Data to use section start

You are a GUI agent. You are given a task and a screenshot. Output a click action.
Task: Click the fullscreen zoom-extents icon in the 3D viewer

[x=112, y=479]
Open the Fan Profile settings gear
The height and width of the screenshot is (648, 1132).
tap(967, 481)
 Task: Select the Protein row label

Data to use section end
Data to use section start

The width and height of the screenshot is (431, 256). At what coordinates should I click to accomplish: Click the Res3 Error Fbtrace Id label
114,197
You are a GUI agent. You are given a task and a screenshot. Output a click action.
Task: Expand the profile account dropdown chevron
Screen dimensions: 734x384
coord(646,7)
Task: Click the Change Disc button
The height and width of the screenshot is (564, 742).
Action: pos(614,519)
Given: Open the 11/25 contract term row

Data to use section end

## Task to carry out
The range runs from the line above containing "Task: Expand the" to the line containing "Given: Open the 11/25 contract term row", inclusive. Restate those lines word for word and no others.

## Exercise answer
Task: Expand the profile account dropdown chevron
Screen dimensions: 734x384
coord(646,7)
Task: Click the Change Disc button
The height and width of the screenshot is (564, 742).
Action: pos(614,519)
Given: Open the 11/25 contract term row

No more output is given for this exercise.